Either way, this recipe looks amazing, and once I make it I'll be back to leave a review!
Scott says
Hi Austin, sorry but I haven't tried this recipe without cooking the pasta first. If you try it that way let us know!
Rob says
We have made our own pasta before. Tried this recipe tonight and it came out delicious!
Only recommendation, need a bit more ricotta mix for the top layer. Either add a second egg and half a cup of parmesan, or more ricotta.

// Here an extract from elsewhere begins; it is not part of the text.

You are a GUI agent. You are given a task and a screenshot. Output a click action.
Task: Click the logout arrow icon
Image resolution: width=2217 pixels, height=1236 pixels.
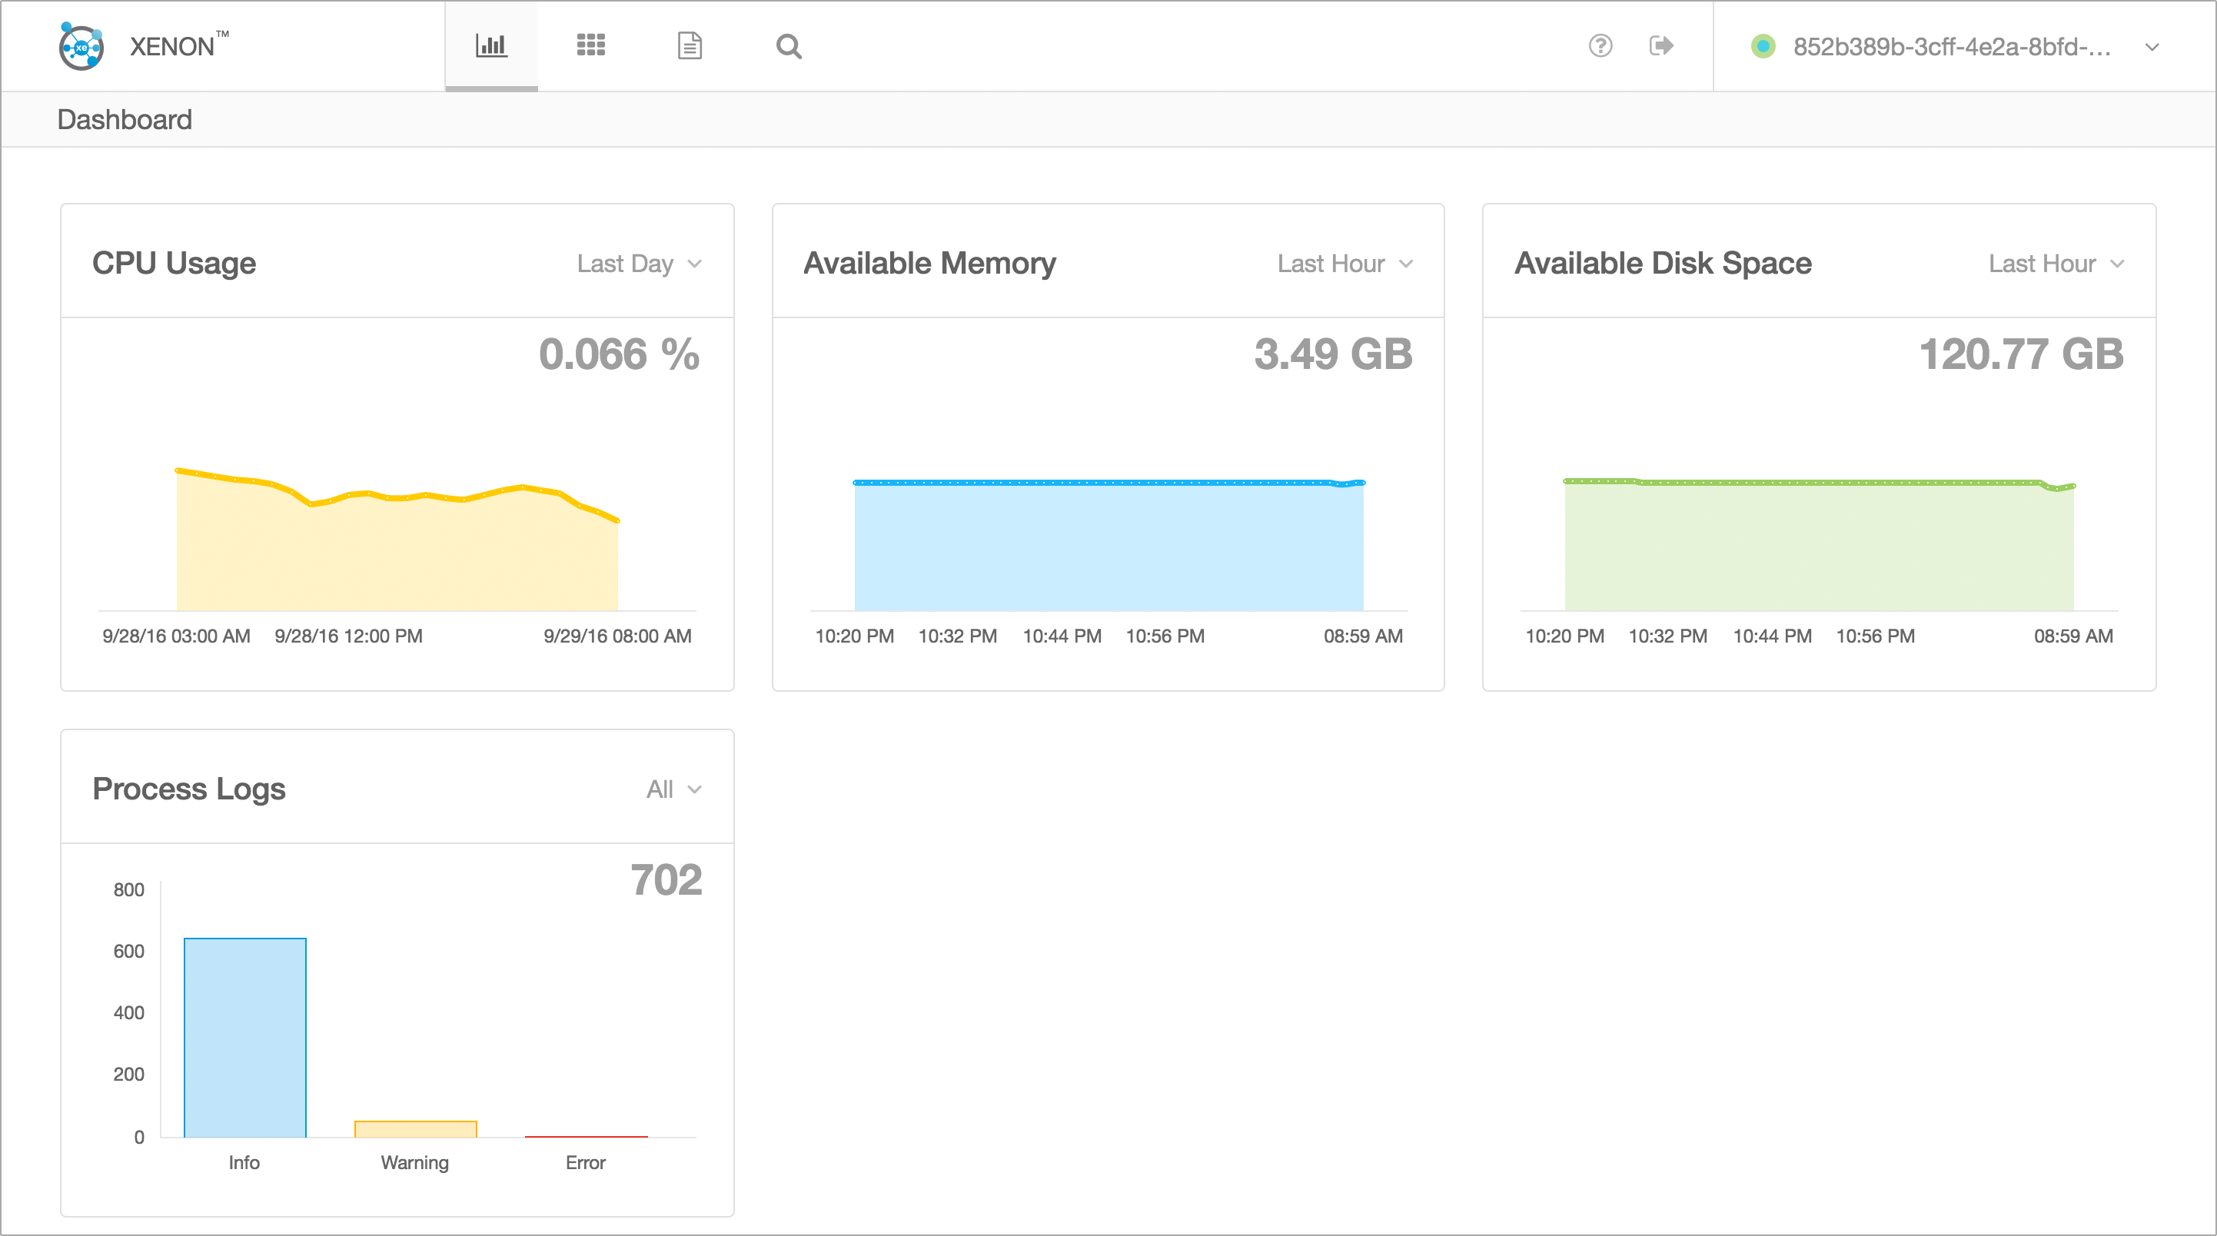1661,46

Overall best lasagna we have had!
Grandma D says
This is a great recipe. I did use homemade wheat pasta for the noodles. I also used 2 pints of home grown tomatoes and no tomato sauce. I used a pint of full fat cottage cheese instead of ricotta.
Linda says
Why is there no mention of adding the meat sauce in the assembly part of this recipe? The only time the meat sauce is mentioned is at the beginning, about putting some at the bottom of the pan. Finding out when/where to add the sauce was what I was most interested in. Oh well...
Scott says
Hi Linda,
The assembly process for each layer is sauce, noodles, ricotta mixture, then shredded cheese. The top layer gets sauce then the remaining shredded cheese. I've updated the recipe card to clarify that. Thanks!
Sheri G says
My family raved about your lasagne recipe. Thank you for sharing. Will be making this again! Homemade noodles straight to pan with fresh made sauce, layers, and then baked 45 minutes to perfection! I made my own ricotta with whole milk, heavy cream and white vinegar. It added to the dish.
Scott says
Thanks so much! Glad it was a hit!
victor cass says
I really enjoyed this but I will say that I completely forgot we added the meat sauce and not just a sauce and I was so lost lol. My own fault but just a reminder in case people are like me, it’s a meat sauce lol.
Fantastic recipe and very easy to understand and follow.
Scott says
Thanks so much! Glad you enjoyed it!!!